**Text shown:**
○ ○ ○ ○ ○

TO SIR MICHAEL CAMERON ST. JOHN BIRT, BAILIFF, PRESIDENT TO THE MEMBERS OF THE STATES OF JERSEY

THE HUMBLE PETITION of the Jersey Mutual Insurance Society (formerly known as the Jersey Mutual Fire Insurance Society and whose name was altered in virtue of the Jersey  Mutual  Fire  Insurance  Society,  Incorporated, (Alteration  of  Name  and Rules) Law 1952 (hereinafter called "the Society") shows –

  1. THAT the Society – then known as the Jersey Mutual Fire Insurance Society – was incorporated by Act of the States passed on the 13th day of February 1908, and sanctioned by Order of the 9th day of April 1908, of their Lordships the Chancellor and the Lord President of Council, acting for and on behalf of His Majesty and being authorised thereto by writing under His Majesty's Sign Manual.
  1. THAT by the said Act of 1908 legal effect was given to the Fundamental Rules of the Society.
  2. THAT the said Fundamental Rules have from time to time been altered and amended.

○ ○ ○ ○ ○

**Given information:**

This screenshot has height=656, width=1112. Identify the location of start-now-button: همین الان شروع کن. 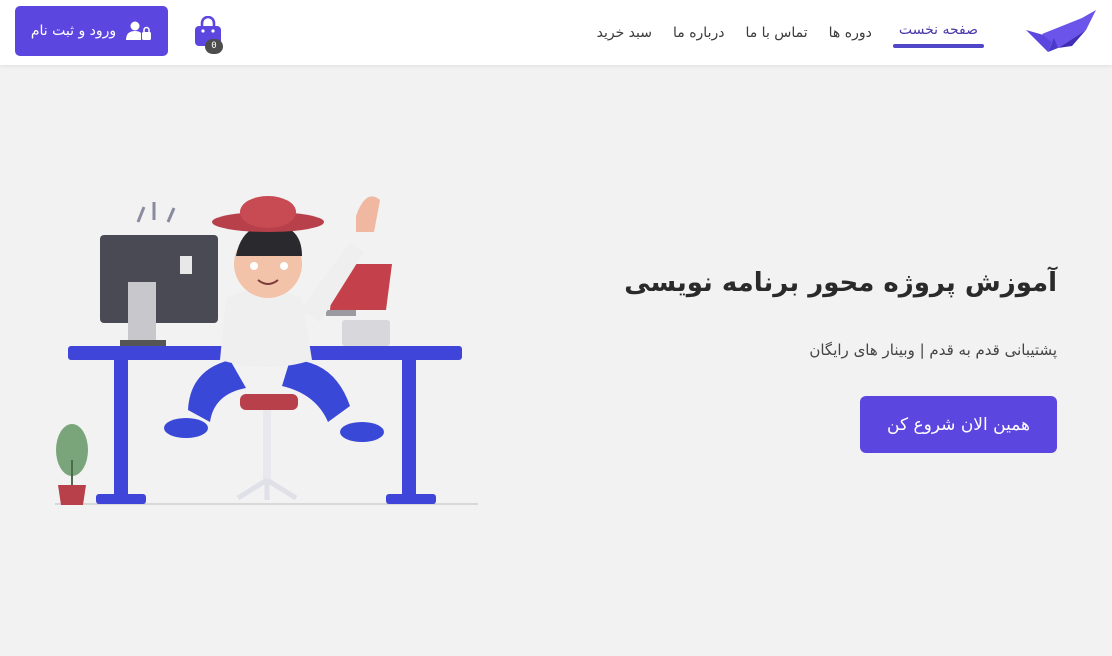
(958, 424).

○ ○ ○ ○ ○

**Questions to answer:**
1. Decide whether each statement agrees with the petition text. Answer yes or no for each, and quote the words of the text that decide it.
(a) The Society was incorporated by an Act of the States passed in February 1908.
(b) The Fundamental Rules of the Society have not been changed since 1908.
(c) The petition is addressed to the Bailiff.
2. Carry the Jersey Mutual Insurance Society petition forward from its last numbered paragraph.
The data play no part in what comes next.

**Outputs in order:**
1.
(a) Yes: "was incorporated by Act of the States passed on the 13th day of February 1908"
(b) No: "THAT the said Fundamental Rules have from time to time been altered and amended."
(c) Yes: "TO SIR MICHAEL CAMERON ST. JOHN BIRT, BAILIFF"

2.
  3. THAT at the Annual General Meeting of the Society held on the 7th day of December 2012, it was resolved that the Fundamental Rules of the Society, as set out in the Schedule to the Jersey Mutual Insurance Society, Incorporated (Alteration of Rules) (Jersey) Law 1976, as amended, be further amended, and substituted in their entirety with the form of the Fundamental Rules of the Society set out below:

(Article 1) FUNDAMENTAL RULES

1.  The Society is incorporated in the Island of Jersey under the name and title  of  the  "Jersey  Mutual  Insurance  Society"  with  the  object  of permitting members mutually to insure themselves and their houses, buildings, stock in trade, house furniture, rentals, farm implements, cattle,  agricultural  products  and  other  effects,  against  the  risks attaching to the ownership or occupation of property, as the Society may from time to time in General Meeting decide to accept.

The  Society  may  reinsure  any  individual  risk  or  any  part  of  any individual risk with other insurers and shall be bound to effect such reinsurances against any individual risk in Class I (non-hazardous) which  exceeds  the  Society's  threshold  in  respect  of  Class I  (non- hazardous)  risks  and  against  any  individual  risk  in  Class II

(hazardous)  which  exceeds  the  Society's  threshold  in  respect  of  Class II (hazardous) risks. The thresholds referred to in this paragraph  shall  be  as  determined  from  time  to  time  by  the  Board  of  Administration.  

Such  reinsurance  shall  be  effected  with  insurance  companies  or  underwriters  from  time  to  time  approved  by  the  Board  of  Administration,  on  such  terms  and  conditions  as  the  Board  of  Administration may from time to time determine.  

The Society may accept and be paid commissions and agency fees on  such insurance business as the Society being itself unable to conduct  may introduce to other insurers.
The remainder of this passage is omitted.